Mythic Palatines in America

I did not realize this book was so rare. My relative Angela gave a copy to me–Pfälzer in Amerika (Palatines in America) by Roland Paul and Karl Scherer–to help in my thesis research. Searching out a link to it for this blog, I notice it sells for a high price. I can see why.

It’s not such a big volume, but it’s packed with cross-cultural historical info. Published in 1995 by the Institute of Palatine History and Folklife, it offers articles about 18th and 19th century immigration to America from the Palatine region. Most of the text has English translations. Included are  maps and explorations of the “waves” of immigration and their causes, bios of notable personalities, and letters written by immigrants to America (only in German).

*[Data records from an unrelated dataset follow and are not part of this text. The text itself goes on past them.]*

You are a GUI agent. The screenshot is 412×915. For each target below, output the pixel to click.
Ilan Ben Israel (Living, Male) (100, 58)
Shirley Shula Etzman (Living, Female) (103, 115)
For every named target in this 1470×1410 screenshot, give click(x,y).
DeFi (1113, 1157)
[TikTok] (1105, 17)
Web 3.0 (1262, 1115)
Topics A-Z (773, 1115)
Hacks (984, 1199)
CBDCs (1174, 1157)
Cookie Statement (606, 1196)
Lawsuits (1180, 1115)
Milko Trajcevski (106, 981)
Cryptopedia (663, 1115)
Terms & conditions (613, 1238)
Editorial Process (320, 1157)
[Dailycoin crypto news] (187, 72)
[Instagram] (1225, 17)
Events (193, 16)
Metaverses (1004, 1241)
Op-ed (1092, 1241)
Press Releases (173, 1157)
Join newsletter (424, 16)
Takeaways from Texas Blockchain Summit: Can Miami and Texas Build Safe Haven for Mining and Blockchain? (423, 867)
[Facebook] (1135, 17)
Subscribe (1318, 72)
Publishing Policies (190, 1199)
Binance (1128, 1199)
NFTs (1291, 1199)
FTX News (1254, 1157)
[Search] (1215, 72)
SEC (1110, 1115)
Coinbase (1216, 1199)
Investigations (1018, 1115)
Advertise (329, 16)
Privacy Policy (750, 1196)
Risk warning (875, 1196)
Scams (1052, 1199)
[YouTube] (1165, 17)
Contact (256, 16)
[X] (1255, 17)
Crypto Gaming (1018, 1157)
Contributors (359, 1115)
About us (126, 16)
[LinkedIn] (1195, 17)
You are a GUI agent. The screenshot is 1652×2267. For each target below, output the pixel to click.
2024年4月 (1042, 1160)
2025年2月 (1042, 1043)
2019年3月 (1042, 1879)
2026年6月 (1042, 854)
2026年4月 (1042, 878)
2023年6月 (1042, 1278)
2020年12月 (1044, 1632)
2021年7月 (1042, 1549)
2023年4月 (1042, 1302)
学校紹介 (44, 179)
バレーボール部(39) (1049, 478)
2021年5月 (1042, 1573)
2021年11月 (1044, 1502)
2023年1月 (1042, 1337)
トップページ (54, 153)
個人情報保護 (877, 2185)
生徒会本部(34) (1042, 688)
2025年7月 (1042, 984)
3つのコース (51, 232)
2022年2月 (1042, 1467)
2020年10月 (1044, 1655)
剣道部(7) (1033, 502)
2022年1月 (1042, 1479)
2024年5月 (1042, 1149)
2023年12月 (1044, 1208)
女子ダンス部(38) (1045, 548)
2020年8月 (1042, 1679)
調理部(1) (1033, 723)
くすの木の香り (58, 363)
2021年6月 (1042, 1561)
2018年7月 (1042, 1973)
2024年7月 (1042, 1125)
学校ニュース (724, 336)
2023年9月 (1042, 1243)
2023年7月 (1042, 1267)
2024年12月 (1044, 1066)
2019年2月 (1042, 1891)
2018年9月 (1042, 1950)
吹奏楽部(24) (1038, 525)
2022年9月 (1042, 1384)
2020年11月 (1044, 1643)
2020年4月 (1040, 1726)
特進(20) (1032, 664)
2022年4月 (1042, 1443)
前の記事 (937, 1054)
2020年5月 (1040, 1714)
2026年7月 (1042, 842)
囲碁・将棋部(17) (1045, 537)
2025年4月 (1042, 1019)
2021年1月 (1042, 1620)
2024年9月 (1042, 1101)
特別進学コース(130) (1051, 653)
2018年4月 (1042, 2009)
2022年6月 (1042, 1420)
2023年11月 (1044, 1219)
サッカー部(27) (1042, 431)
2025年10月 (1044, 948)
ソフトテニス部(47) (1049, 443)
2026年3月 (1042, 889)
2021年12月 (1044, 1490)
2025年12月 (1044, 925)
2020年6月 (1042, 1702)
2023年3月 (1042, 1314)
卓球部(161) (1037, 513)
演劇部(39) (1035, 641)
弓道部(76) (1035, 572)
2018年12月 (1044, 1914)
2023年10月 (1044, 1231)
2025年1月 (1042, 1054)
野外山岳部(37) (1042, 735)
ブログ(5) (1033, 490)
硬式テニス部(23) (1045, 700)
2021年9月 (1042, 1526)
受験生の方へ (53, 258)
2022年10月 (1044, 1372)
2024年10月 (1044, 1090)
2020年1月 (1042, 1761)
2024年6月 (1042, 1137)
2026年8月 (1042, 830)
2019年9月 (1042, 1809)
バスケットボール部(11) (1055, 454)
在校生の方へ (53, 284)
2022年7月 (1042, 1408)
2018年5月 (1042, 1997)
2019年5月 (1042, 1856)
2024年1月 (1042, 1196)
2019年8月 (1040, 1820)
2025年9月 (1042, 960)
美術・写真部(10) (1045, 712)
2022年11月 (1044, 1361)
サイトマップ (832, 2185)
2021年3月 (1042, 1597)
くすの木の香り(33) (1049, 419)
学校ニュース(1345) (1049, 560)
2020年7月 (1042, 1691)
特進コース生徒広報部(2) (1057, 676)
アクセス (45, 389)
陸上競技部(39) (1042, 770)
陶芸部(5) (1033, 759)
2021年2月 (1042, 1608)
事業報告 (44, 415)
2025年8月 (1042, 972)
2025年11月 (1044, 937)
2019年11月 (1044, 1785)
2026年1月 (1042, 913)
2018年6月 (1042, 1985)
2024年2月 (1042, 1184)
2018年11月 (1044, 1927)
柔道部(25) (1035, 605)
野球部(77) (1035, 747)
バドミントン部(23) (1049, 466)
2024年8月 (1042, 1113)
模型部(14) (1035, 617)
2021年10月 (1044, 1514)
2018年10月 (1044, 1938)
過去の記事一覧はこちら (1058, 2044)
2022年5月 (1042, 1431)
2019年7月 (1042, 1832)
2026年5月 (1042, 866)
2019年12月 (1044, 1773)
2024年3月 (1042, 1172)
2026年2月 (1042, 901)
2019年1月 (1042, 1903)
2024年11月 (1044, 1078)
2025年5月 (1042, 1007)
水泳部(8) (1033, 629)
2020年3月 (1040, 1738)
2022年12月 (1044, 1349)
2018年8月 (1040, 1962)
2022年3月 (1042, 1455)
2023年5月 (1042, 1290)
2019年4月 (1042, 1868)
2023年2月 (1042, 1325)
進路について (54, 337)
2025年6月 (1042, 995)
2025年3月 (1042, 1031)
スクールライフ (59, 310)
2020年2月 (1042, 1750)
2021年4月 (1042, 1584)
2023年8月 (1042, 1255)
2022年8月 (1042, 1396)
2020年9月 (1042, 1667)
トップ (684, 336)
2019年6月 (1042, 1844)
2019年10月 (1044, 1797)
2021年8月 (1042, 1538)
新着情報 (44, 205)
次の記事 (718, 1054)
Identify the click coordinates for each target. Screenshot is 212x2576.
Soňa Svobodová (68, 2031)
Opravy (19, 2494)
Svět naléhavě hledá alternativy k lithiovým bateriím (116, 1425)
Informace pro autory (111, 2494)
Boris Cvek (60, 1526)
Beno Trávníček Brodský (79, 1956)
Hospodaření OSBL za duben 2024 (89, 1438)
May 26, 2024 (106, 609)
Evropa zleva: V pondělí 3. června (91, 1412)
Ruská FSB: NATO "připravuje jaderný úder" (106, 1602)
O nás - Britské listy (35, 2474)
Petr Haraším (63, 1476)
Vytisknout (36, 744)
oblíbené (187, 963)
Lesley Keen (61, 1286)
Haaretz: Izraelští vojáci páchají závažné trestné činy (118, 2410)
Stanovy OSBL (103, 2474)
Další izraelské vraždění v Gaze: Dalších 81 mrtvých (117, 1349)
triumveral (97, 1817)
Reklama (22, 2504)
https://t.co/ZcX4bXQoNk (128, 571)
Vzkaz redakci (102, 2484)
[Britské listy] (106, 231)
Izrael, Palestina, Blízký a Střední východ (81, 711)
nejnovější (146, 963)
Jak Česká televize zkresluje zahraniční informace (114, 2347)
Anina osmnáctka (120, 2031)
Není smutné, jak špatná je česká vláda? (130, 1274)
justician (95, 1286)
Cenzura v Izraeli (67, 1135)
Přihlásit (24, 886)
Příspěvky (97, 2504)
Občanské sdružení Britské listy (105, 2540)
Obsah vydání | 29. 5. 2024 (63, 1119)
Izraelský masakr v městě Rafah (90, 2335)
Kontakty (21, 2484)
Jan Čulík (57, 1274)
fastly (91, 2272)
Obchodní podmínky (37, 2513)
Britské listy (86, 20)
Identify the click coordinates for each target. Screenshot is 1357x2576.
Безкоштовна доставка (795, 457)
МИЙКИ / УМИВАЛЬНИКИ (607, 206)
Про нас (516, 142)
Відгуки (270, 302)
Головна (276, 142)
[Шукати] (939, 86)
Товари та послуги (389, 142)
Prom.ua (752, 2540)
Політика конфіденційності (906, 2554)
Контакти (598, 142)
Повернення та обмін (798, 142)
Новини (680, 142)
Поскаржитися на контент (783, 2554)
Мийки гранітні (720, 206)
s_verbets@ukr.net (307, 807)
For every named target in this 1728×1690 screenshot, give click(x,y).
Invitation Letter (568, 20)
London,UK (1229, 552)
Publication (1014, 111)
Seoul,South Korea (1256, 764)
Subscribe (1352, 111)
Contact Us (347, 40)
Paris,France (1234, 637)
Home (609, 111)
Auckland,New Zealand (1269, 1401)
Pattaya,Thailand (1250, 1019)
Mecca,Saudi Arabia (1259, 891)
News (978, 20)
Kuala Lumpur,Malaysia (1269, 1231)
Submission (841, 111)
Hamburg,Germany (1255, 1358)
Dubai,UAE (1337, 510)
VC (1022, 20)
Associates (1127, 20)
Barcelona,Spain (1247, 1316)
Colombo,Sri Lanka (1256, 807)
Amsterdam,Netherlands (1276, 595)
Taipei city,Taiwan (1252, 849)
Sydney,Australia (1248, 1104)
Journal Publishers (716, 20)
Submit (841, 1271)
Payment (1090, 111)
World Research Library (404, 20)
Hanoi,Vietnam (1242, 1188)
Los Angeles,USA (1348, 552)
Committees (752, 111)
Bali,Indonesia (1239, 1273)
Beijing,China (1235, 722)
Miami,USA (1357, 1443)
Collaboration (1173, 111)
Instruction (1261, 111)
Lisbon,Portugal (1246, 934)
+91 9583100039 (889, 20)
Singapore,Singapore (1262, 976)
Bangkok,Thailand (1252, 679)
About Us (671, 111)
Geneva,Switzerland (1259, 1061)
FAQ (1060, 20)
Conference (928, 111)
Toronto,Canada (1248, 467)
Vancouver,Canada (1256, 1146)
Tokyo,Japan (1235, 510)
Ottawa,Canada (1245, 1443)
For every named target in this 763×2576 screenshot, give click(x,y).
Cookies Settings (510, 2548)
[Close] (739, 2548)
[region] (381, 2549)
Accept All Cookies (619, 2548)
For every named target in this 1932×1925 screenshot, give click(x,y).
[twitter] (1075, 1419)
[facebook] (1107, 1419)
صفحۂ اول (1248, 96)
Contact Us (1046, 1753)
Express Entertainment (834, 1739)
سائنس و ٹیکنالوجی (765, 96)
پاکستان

I find the bios especially intriguing. I had not realized that Thomas Nast (b. 1840), “cartoonist, moralist, and ‘president-maker'” was a contemporary of Michael Harm (b. 1841).

When in Germany, I visited Villa Ludwigshöhe above Edenkoben, and walked through that town, but missed the part of Edenkoben with the Johann Adam Hartmann fountain. Born in Edenkoben, Johann Adam Hartmann emigrated in 1764 to America, finishing his days in Herkimer, NY. A neighbor of James Fenimore Cooper, many claim the main character of Cooper’s most famous series (Last of the Mohicans, The Deerslayer, The Pioneers, etc.) is in part based on Hartmann. Pfälzer in Amerika states:

[After arrival in America in 1764], Hartmann became a woodsman and hunter on the Indian frontier. When the War of Independence began in 1775, he had already had ten years of hunting and fighting experience which he now put to use. In particular, he is said to have been instrumental in winning the Oriskany battle against the British troops and their Indian allies in the Mohawk Valley on 6 August 1777.

A memorial plaque has also been installed in the village. “In Edenkoben and elsewhere, it is firmly believed that next to Daniel Boone, the man from Edenkoben formed the most important model for J. F. Cooper’s character, Leatherstocking.”